#### Exercise prompt
All of the data beneath this instruction is to be transcribed word for word.

#### Dataset entries

-- Opening Marker --

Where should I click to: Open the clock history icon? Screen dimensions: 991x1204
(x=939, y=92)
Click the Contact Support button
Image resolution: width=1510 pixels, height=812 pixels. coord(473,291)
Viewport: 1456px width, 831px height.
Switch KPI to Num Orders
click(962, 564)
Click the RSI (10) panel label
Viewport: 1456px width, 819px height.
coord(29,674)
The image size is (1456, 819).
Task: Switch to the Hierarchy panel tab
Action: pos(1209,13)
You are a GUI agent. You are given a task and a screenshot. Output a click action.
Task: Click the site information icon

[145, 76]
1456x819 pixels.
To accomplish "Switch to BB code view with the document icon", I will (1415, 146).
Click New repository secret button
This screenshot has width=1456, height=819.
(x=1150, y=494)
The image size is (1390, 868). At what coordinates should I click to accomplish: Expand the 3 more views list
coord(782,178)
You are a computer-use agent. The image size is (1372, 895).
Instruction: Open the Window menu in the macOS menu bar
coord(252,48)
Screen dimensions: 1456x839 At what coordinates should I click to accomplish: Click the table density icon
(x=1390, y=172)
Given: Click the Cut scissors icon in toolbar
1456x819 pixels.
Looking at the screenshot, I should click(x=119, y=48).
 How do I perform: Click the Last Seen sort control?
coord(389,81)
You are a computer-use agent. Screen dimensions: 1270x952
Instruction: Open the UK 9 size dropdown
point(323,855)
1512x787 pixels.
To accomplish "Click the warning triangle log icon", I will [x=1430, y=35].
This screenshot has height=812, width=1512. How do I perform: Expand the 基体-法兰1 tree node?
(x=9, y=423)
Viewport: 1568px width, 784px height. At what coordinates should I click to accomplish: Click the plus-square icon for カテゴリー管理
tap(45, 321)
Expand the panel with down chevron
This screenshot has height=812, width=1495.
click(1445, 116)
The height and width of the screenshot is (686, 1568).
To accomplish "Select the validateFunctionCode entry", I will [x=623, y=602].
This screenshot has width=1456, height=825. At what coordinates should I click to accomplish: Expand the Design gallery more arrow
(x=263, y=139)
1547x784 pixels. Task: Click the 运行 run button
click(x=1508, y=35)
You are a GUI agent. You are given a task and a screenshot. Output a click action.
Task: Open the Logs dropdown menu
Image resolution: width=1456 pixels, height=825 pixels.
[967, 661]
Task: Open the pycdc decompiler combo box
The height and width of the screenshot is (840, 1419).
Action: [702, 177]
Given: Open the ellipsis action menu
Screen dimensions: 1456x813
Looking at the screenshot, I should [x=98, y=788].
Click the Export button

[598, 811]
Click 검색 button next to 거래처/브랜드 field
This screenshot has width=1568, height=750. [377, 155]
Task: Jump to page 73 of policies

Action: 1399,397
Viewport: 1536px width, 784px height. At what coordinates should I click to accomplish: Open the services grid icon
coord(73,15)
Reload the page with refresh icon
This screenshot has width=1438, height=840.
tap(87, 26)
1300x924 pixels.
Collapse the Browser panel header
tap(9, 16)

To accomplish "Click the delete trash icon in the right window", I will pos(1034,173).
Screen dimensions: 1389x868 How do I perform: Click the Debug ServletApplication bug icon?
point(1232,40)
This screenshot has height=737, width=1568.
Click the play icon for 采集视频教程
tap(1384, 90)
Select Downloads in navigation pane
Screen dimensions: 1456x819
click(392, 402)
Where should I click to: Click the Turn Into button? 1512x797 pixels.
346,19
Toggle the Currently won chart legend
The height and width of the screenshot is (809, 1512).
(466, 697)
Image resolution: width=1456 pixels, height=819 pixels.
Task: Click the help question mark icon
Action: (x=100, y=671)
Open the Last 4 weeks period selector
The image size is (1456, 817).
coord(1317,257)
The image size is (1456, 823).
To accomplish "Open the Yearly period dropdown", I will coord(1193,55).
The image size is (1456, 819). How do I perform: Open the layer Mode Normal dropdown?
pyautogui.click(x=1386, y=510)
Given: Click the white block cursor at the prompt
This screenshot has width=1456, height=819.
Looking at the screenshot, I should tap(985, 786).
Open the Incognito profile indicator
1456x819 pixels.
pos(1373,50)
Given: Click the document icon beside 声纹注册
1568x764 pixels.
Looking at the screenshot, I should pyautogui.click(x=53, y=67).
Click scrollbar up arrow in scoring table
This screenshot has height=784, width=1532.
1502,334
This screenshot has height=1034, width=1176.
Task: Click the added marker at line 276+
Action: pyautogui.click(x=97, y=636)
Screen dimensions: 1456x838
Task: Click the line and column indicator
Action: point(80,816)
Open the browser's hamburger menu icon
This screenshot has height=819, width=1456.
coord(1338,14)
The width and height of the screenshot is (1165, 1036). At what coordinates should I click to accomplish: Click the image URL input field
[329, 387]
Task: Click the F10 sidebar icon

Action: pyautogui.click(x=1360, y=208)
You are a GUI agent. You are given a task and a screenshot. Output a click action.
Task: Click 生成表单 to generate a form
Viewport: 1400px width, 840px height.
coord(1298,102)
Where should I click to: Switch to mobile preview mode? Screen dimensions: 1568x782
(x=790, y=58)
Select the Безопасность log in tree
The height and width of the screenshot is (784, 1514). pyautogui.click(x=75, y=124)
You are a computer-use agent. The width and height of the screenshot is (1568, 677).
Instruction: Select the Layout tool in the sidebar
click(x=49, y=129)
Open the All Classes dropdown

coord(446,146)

-- Closing Marker --

#### Answer for this exercise
Where should I click to: Open the clock history icon? Screen dimensions: 991x1204
(x=939, y=92)
Click the Contact Support button
Image resolution: width=1510 pixels, height=812 pixels. coord(473,291)
Viewport: 1456px width, 831px height.
Switch KPI to Num Orders
click(962, 564)
Click the RSI (10) panel label
Viewport: 1456px width, 819px height.
coord(29,674)
The image size is (1456, 819).
Task: Switch to the Hierarchy panel tab
Action: pos(1209,13)
You are a GUI agent. You are given a task and a screenshot. Output a click action.
Task: Click the site information icon

[145, 76]
1456x819 pixels.
To accomplish "Switch to BB code view with the document icon", I will (1415, 146).
Click New repository secret button
This screenshot has width=1456, height=819.
(x=1150, y=494)
The image size is (1390, 868). At what coordinates should I click to accomplish: Expand the 3 more views list
coord(782,178)
You are a computer-use agent. The image size is (1372, 895).
Instruction: Open the Window menu in the macOS menu bar
coord(252,48)
Screen dimensions: 1456x839 At what coordinates should I click to accomplish: Click the table density icon
(x=1390, y=172)
Given: Click the Cut scissors icon in toolbar
1456x819 pixels.
Looking at the screenshot, I should click(x=119, y=48).
 How do I perform: Click the Last Seen sort control?
coord(389,81)
You are a computer-use agent. Screen dimensions: 1270x952
Instruction: Open the UK 9 size dropdown
point(323,855)
1512x787 pixels.
To accomplish "Click the warning triangle log icon", I will [x=1430, y=35].
This screenshot has height=812, width=1512. How do I perform: Expand the 基体-法兰1 tree node?
(x=9, y=423)
Viewport: 1568px width, 784px height. At what coordinates should I click to accomplish: Click the plus-square icon for カテゴリー管理
tap(45, 321)
Expand the panel with down chevron
This screenshot has height=812, width=1495.
click(1445, 116)
The height and width of the screenshot is (686, 1568).
To accomplish "Select the validateFunctionCode entry", I will [x=623, y=602].
This screenshot has width=1456, height=825. At what coordinates should I click to accomplish: Expand the Design gallery more arrow
(x=263, y=139)
1547x784 pixels. Task: Click the 运行 run button
click(x=1508, y=35)
You are a GUI agent. You are given a task and a screenshot. Output a click action.
Task: Open the Logs dropdown menu
Image resolution: width=1456 pixels, height=825 pixels.
[967, 661]
Task: Open the pycdc decompiler combo box
The height and width of the screenshot is (840, 1419).
Action: [702, 177]
Given: Open the ellipsis action menu
Screen dimensions: 1456x813
Looking at the screenshot, I should [x=98, y=788].
Click the Export button

[598, 811]
Click 검색 button next to 거래처/브랜드 field
This screenshot has width=1568, height=750. [377, 155]
Task: Jump to page 73 of policies

Action: 1399,397
Viewport: 1536px width, 784px height. At what coordinates should I click to accomplish: Open the services grid icon
coord(73,15)
Reload the page with refresh icon
This screenshot has width=1438, height=840.
tap(87, 26)
1300x924 pixels.
Collapse the Browser panel header
tap(9, 16)

To accomplish "Click the delete trash icon in the right window", I will pos(1034,173).
Screen dimensions: 1389x868 How do I perform: Click the Debug ServletApplication bug icon?
point(1232,40)
This screenshot has height=737, width=1568.
Click the play icon for 采集视频教程
tap(1384, 90)
Select Downloads in navigation pane
Screen dimensions: 1456x819
click(392, 402)
Where should I click to: Click the Turn Into button? 1512x797 pixels.
346,19
Toggle the Currently won chart legend
The height and width of the screenshot is (809, 1512).
(466, 697)
Image resolution: width=1456 pixels, height=819 pixels.
Task: Click the help question mark icon
Action: (x=100, y=671)
Open the Last 4 weeks period selector
The image size is (1456, 817).
coord(1317,257)
The image size is (1456, 823).
To accomplish "Open the Yearly period dropdown", I will coord(1193,55).
The image size is (1456, 819). How do I perform: Open the layer Mode Normal dropdown?
pyautogui.click(x=1386, y=510)
Given: Click the white block cursor at the prompt
This screenshot has width=1456, height=819.
Looking at the screenshot, I should tap(985, 786).
Open the Incognito profile indicator
1456x819 pixels.
pos(1373,50)
Given: Click the document icon beside 声纹注册
1568x764 pixels.
Looking at the screenshot, I should pyautogui.click(x=53, y=67).
Click scrollbar up arrow in scoring table
This screenshot has height=784, width=1532.
1502,334
This screenshot has height=1034, width=1176.
Task: Click the added marker at line 276+
Action: pyautogui.click(x=97, y=636)
Screen dimensions: 1456x838
Task: Click the line and column indicator
Action: point(80,816)
Open the browser's hamburger menu icon
This screenshot has height=819, width=1456.
coord(1338,14)
The width and height of the screenshot is (1165, 1036). At what coordinates should I click to accomplish: Click the image URL input field
[329, 387]
Task: Click the F10 sidebar icon

Action: pyautogui.click(x=1360, y=208)
You are a GUI agent. You are given a task and a screenshot. Output a click action.
Task: Click 生成表单 to generate a form
Viewport: 1400px width, 840px height.
coord(1298,102)
Where should I click to: Switch to mobile preview mode? Screen dimensions: 1568x782
(x=790, y=58)
Select the Безопасность log in tree
The height and width of the screenshot is (784, 1514). pyautogui.click(x=75, y=124)
You are a computer-use agent. The width and height of the screenshot is (1568, 677).
Instruction: Select the Layout tool in the sidebar
click(x=49, y=129)
Open the All Classes dropdown

coord(446,146)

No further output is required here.